[发明专利]检测串联重复的方法

说明书

本申请涉及使用引物在等温条件下检测核酸序列中的串联重复的方法。

本申请涉及使用引物在等温条件下检测核酸序列中的串联重复的方法。

可以针对烟曲霉(Aspergillus fumigatus)真菌举例说明本发明的有效性，烟曲霉是全球范围存在的腐生物，由于其产生大量的风媒分生孢子而非常普遍存在于空气中。在临床上，烟曲霉引起一系列呼吸道感染和侵袭性感染，范围从哮喘样症状到免疫受损宿主中的侵袭性曲霉病。在临床上，三唑类抗真菌药因其在破坏膜结构和真菌细胞运输中的高效作用而被广泛用于控制这种真菌感染。但是，杀真菌剂也是利用固醇脱甲基化抑制剂(DMI)化合物控制农业真菌病害的重要手段，该固醇脱甲基化抑制剂(DMI)化合物是一类包括三唑类和咪唑类的化学物质，代表了全世界使用的最大的杀真菌剂种类。在环境方面，不仅在感染植物的真菌病原体中，而且栖于腐生土壤的烟曲霉中都观察到了对DMI的广泛耐药性的演变。该观察结果提示，三唑类在农业中的应用不仅在靶标作物病原体中而且在环境中共同存在并包括那些可能有机会感染人类的那些真菌物种中导致了选择出抗真菌性。

已知长期使用唑类疗法来治疗临床烟曲霉感染患者导致耐药性的从头演变(denovo evolution)(Snelders等人,Future Microbiology,6(3),335–347,2011)。但是，先前未用医用唑类药物治疗的未用药患者(patient)越来越多地被诊断为耐多唑性感染，导致以下假设：这些患者可能因其暴露于环境中的农业DMI而染上了对唑类演变出耐药性的感染因子(infectious agent)(Snelders等人,Applied and EnvironmentalMicrobiology,75(12),4053–4057,2009)。烟曲霉的耐唑性(azole resistance)与编码药物靶标羊毛甾醇14-α-脱甲基酶的cyp51A基因的启动子内的串联重复和突变有关。具体而言，在表现为感染耐唑性烟曲霉的患者中，越来越多地发现以cyp51A中的34bp串联重复(TR34)和亮氨酸-组氨酸取代(L98H)为特征的唑类耐药机制，而在最近的一些研究中，超过90％的耐三唑性烟曲霉感染患者携带TR34/L98H等位基因(Rivero-Menedez等人,Journalof Fungi,2(3),21,2016；Verweij等人,Clinical Infectious Diseases,62(3),362–368,2016)。重要的是，具有TR34/L98H组合的烟曲霉还广泛存在于环境样本中，包括土壤、堆肥、植物球茎和空气中(Rivero-Menedez等人,2016；Verweij等人,2016；Chowdhary等人,Journal of Antimicrobial Chemotherapy,67(2),362–366,2013)。
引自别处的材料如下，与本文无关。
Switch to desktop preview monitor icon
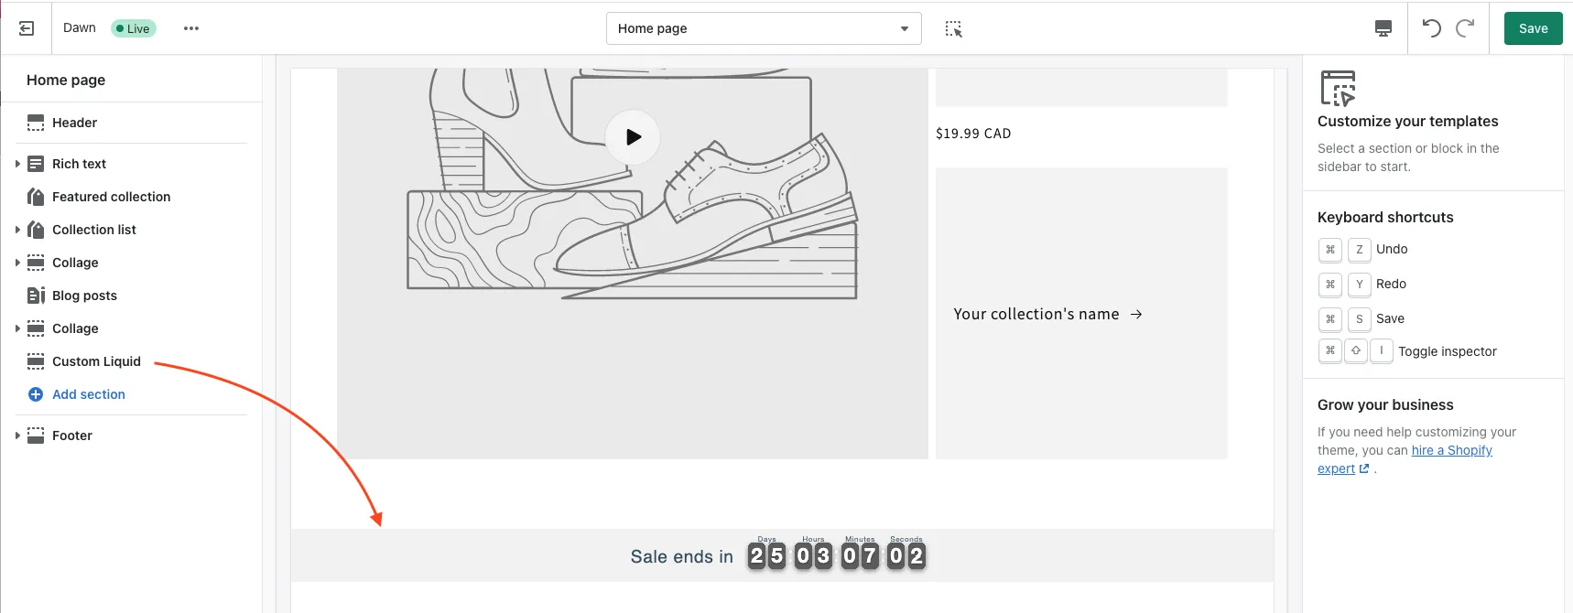1573x613 pixels. (x=1383, y=28)
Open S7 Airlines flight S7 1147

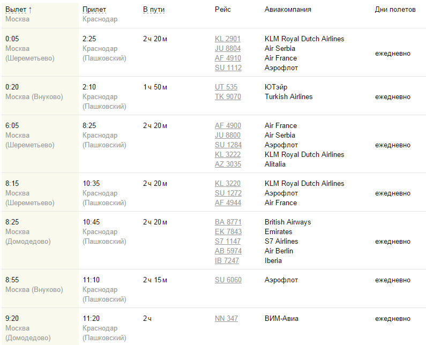(x=228, y=242)
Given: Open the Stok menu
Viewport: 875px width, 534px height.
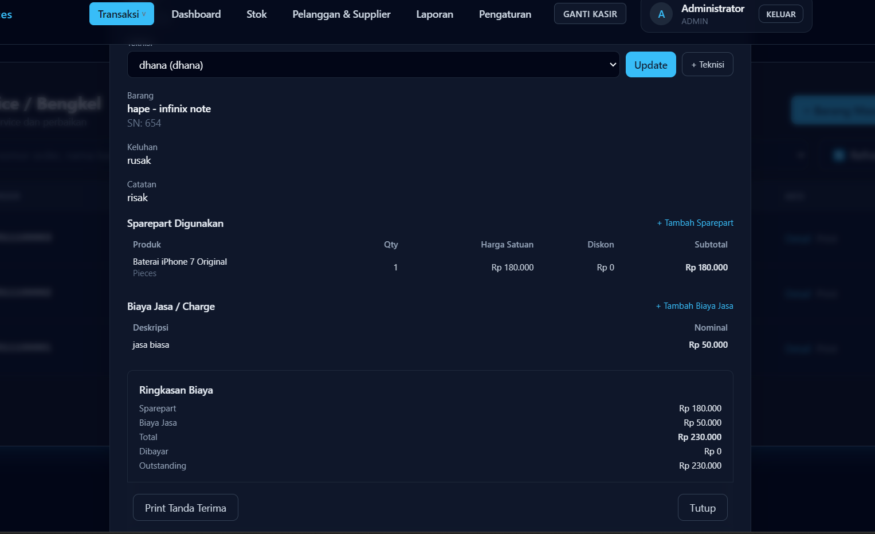Looking at the screenshot, I should click(256, 14).
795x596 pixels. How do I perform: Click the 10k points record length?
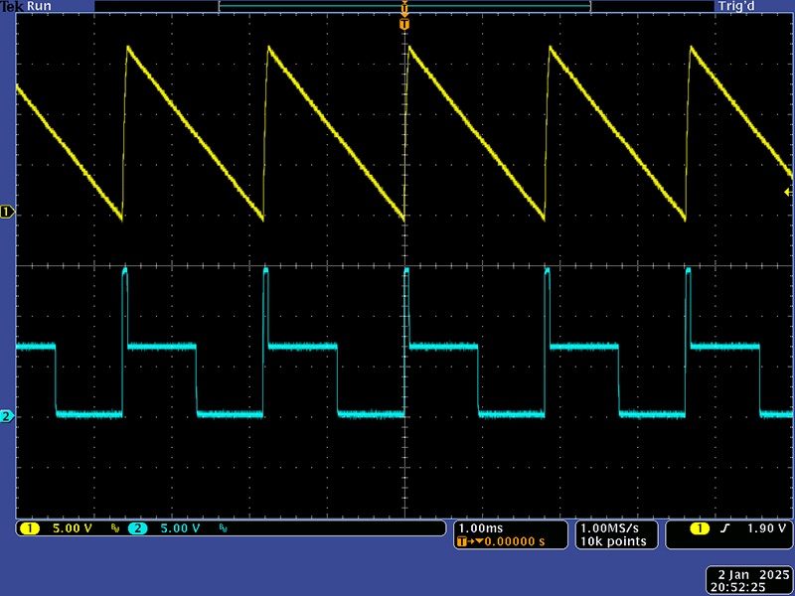click(612, 541)
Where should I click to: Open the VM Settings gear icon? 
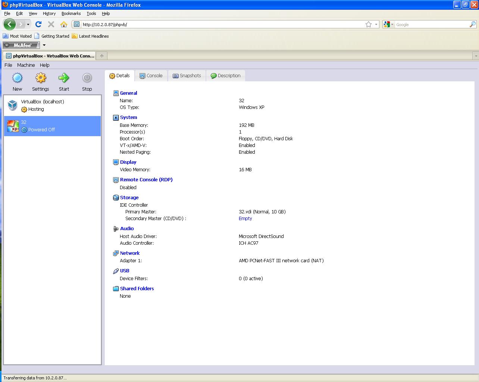click(x=41, y=78)
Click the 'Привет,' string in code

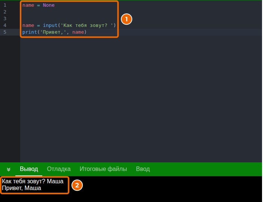(x=53, y=32)
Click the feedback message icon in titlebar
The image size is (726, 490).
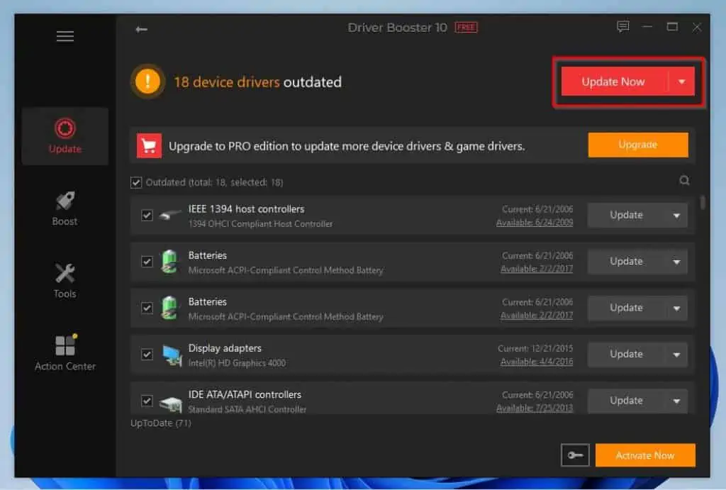[622, 27]
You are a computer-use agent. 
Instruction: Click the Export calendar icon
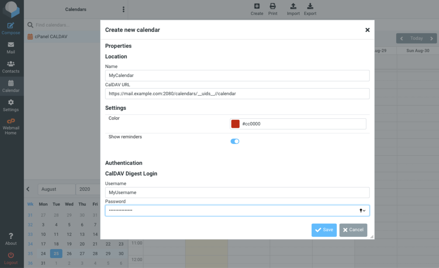pos(310,6)
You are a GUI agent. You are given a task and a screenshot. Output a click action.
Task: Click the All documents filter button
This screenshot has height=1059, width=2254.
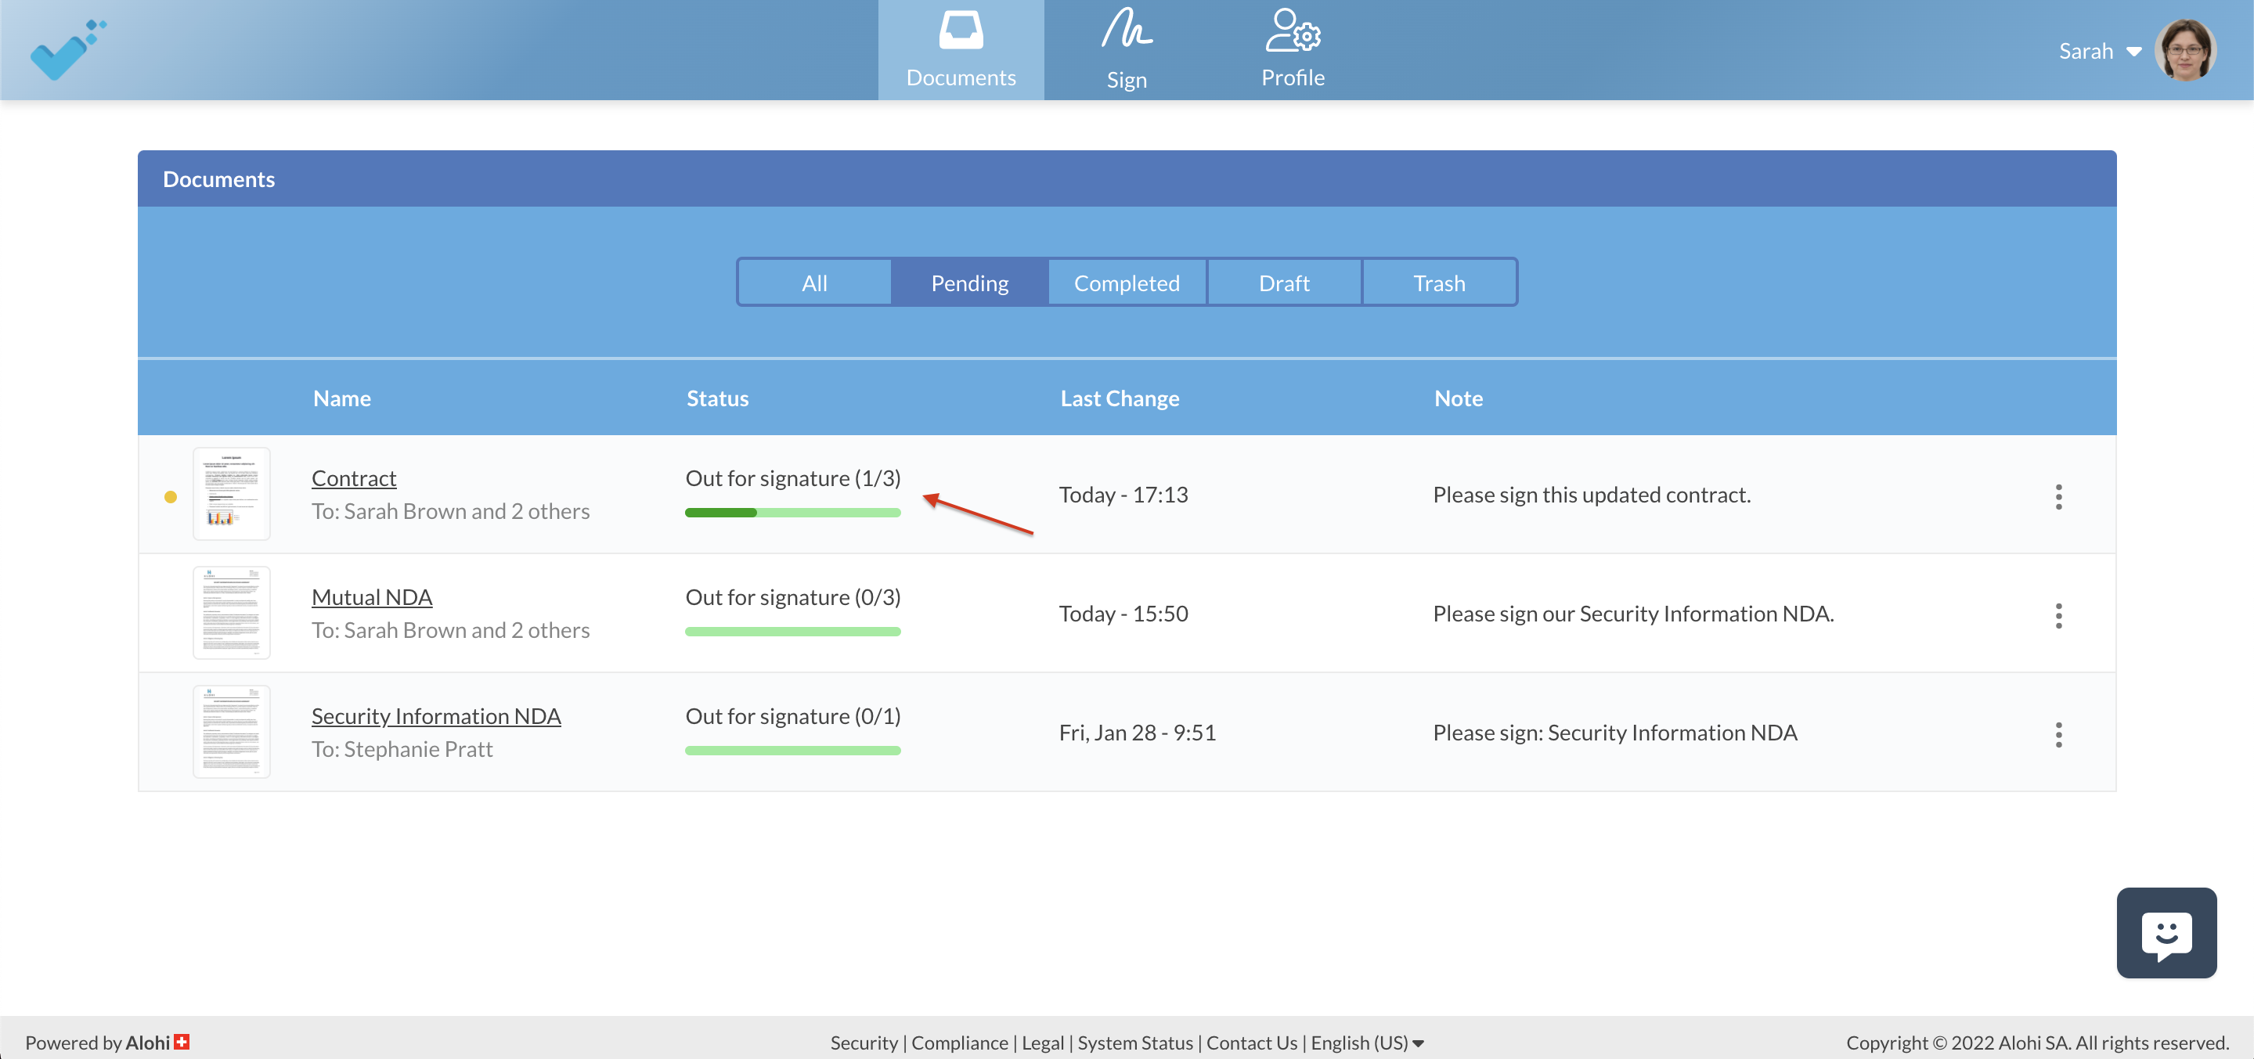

使用高辨识度的遗传学和基因组学方法进行的流行病学研究显示，在自然界和临床感染中均存在含有TR34/L98H等位基因的密切相关的烟曲霉基因型，这使人们更加怀疑由于DMI抗真菌剂的双重使用，自然界中这种真菌的耐唑性分离株在临床上引起耐药性感染(Snelders等人,2009)。因此，迫切需要在临床和现场情况下检测和管理耐多唑性烟曲霉的快速诊断方法。通常使用常规的诊断方法(例如培养、显微镜检查和放射学)来检测由烟曲霉引起的感染(De Pauw等人,C.Clinical Infectious Diseases,46(12),1813–1821,2008)。但是，这些方法需要几天才能观察到真菌，仅具有中等特异性，并且需要进一步测试才能检测出耐唑性等位基因(Cuenca-Estrella等人,Journal of Antimicrobial Chemotherapy,66(SUPPL.1).2011)。已经开发了基于抗体的测试来快速检测感染，但是尚不能确定耐唑性的发生(MiceliMaertens,Seminars in Respiratory and Critical Care Medicine,36(5),650–661,2015；White等人,Journal of Clinical Microbiology,51(5),1510–1516,2013)。基于PCR的分子方法由于其与传统方法相比灵敏度和特异性更高并且还能够检测耐唑性等位基因的存在而得到开发(Costa等人,Journal of Clinical Microbiology,40(6),2224–2227,2002；Donnelly,Clinical Infectious Diseases,42(4),487–489,2006；Kawazu等人,Journal of Clinical Microbiology,42(6),2733–2741,2004；Loeffler等人,TheJournal of Infectious Diseases,185(8),1203–1206,2002；MarrLeisenring,ClinicalInfectious Diseases,41(S6),S381–S386,2005；Pickering等人,Journal of ClinicalMicrobiology,43(12),5957–5962,2005；Raad等人,Cancer,94(4),1032–1036,2002；White等人,Clinical Infectious Diseases,61(8),1293–1303,2015)。但是，基于PCR的检测需要实验室设备和经验丰富的人员。耐唑性的持续增加，加上缺乏快速诊断方法，引起了对适用于现场和临床背景下简单、快速、准确诊断抗真菌突变的需求。